Example 3 — UCITS ETF, accumulating class, sold at a profit. You never received cash during the holding period; on sale, you realise a capital gain. Your broker either withholds under the “administered” regime or reports the gain for you to declare. The KID’s tax section tells you how distributions work for that share class; save it at purchase.
Fees, FX, and “non-tax” frictions that eat returns
Taxes get the headlines; costs decide your after-tax result. Broker commissions, custody/platform fees, FX spreads on non-euro trades, and product charges on funds and ETFs compound every year. Under MiFID II you have a right to clear ex-ante and ex-post cost disclosure; if your platform hides it, reconsider. When you pick tools and venues, start with our step-by-step on How to Buy Stocks & ETFs in Italy and our 2025 platform checklist in Best Online Trading Platforms in Italy.

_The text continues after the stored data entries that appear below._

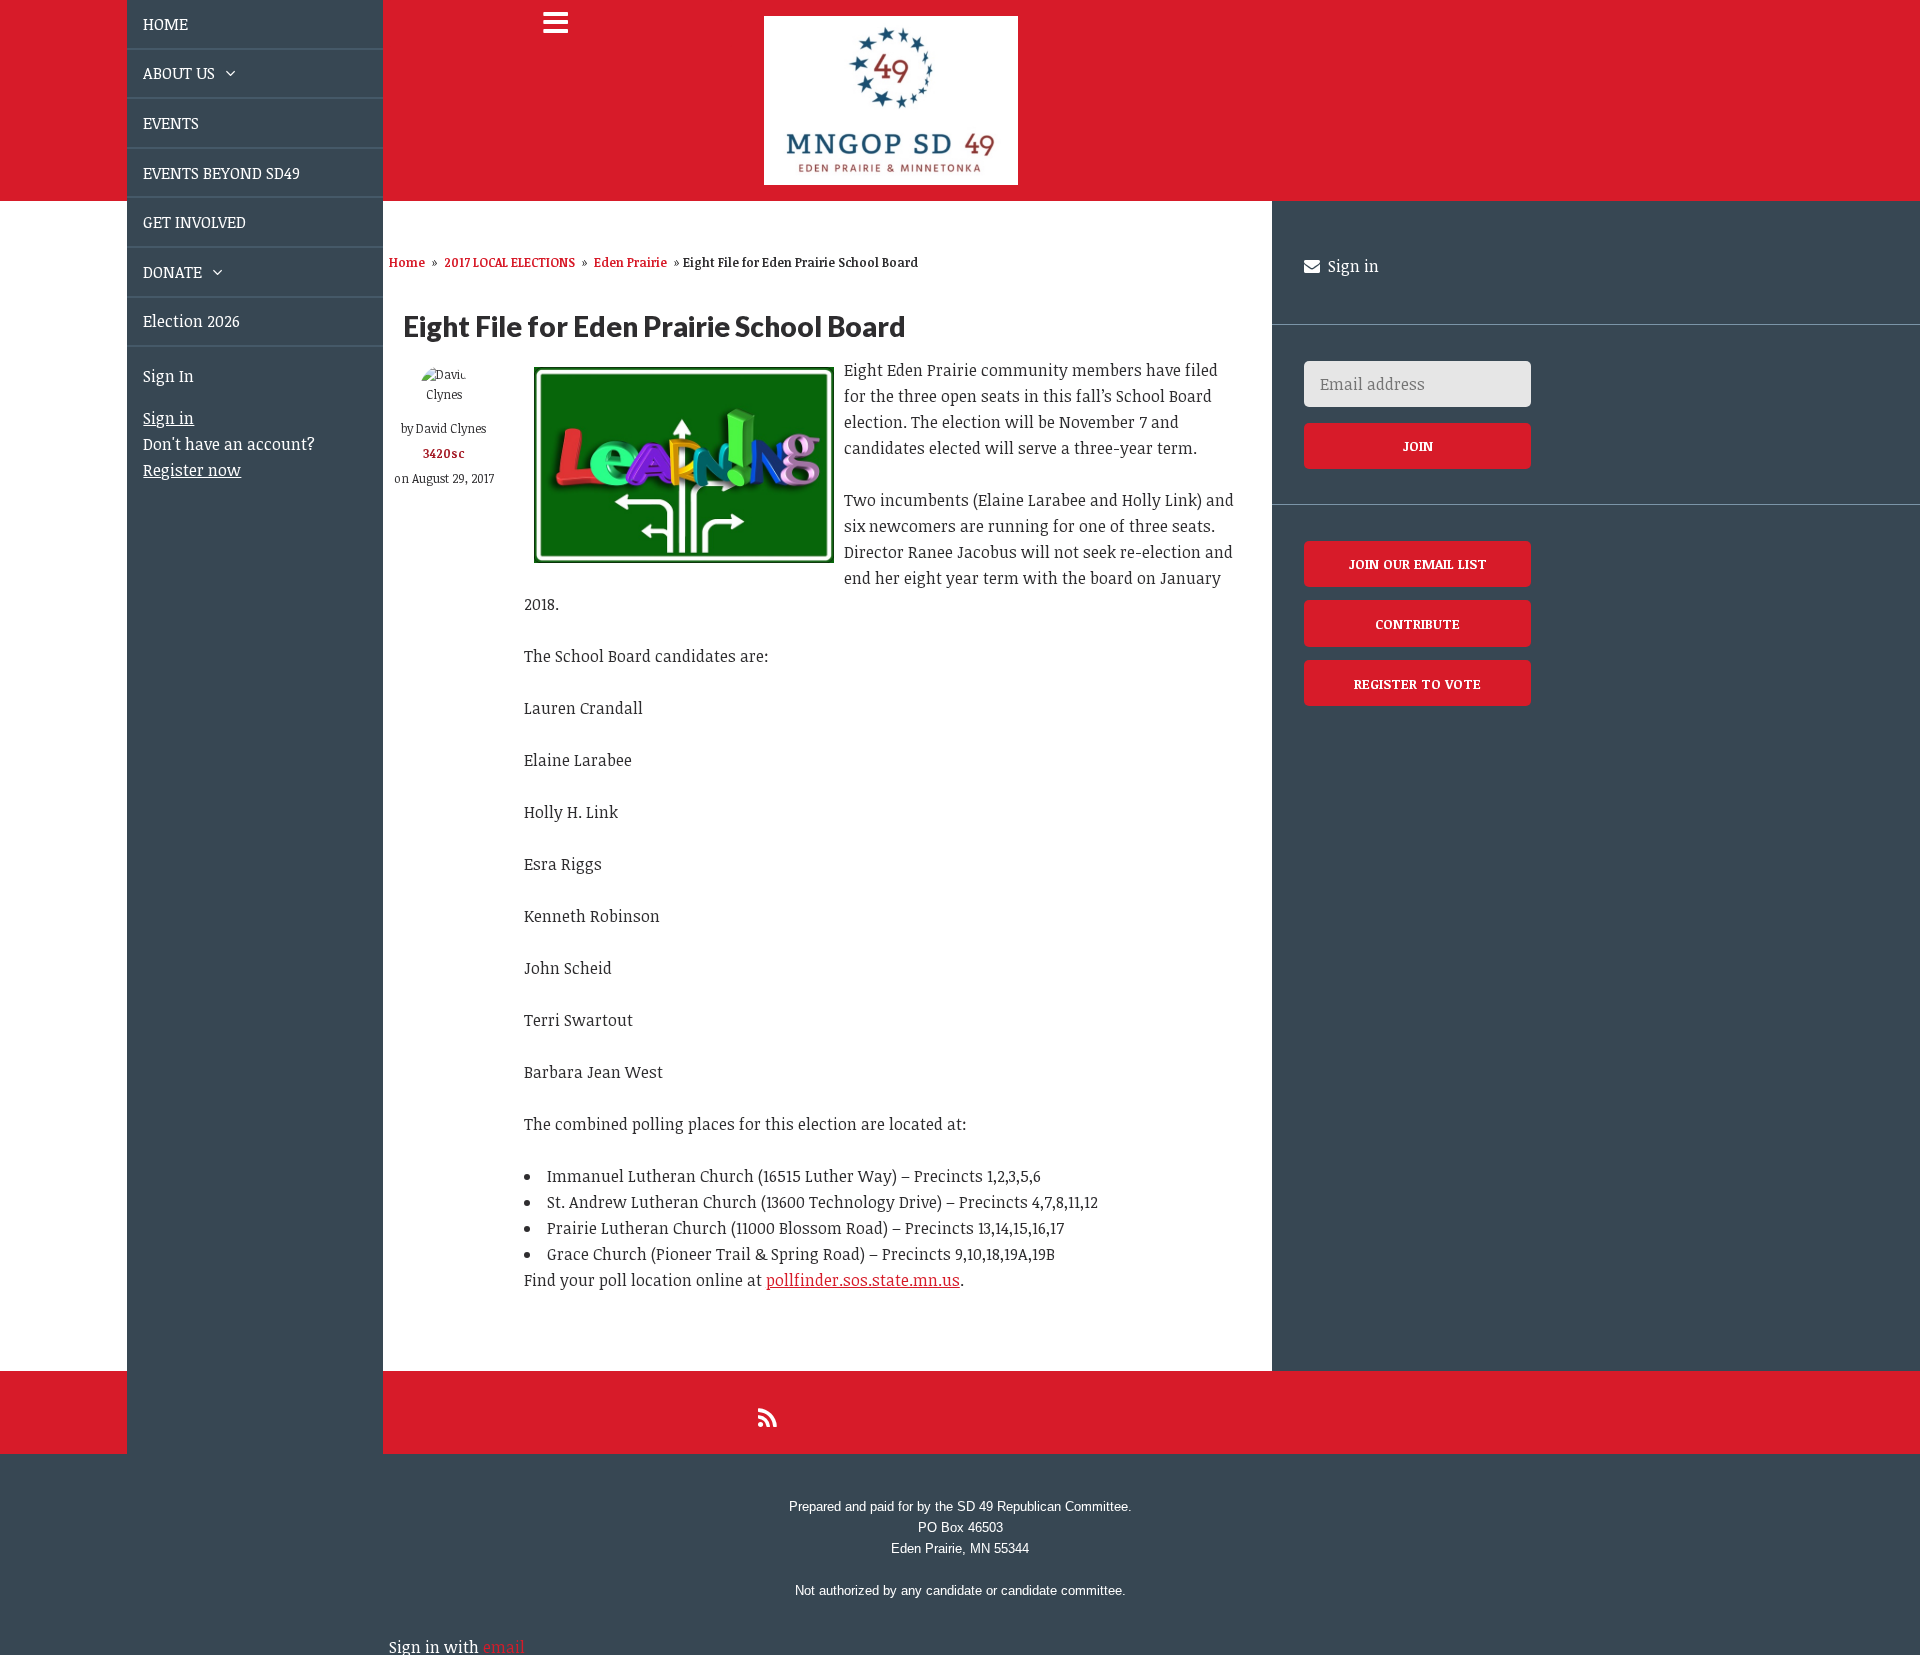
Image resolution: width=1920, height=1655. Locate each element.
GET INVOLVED (171, 222)
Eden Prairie (630, 262)
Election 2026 (168, 321)
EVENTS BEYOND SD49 (198, 173)
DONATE (151, 272)
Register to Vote (1417, 683)
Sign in (145, 418)
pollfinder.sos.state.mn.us (863, 1280)
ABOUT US (158, 73)
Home (407, 262)
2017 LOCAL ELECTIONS (509, 262)
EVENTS (148, 123)
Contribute (1417, 623)
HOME (142, 24)
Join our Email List (1418, 563)
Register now (169, 470)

What to do when rules change or your life changes
Rates and forms can shift, and so can your residence, family, or income mix. When you move city or change employer, review your tax residence; when you switch brokers, download all the old statements before closing; when a new fund enters your portfolio, save the KID and distribution policy. For official updates and contacts in English, start from Agenzia delle Entrate — English; for investor-protection and disclosure rules that shape what your broker must show you, use CONSOB (EN).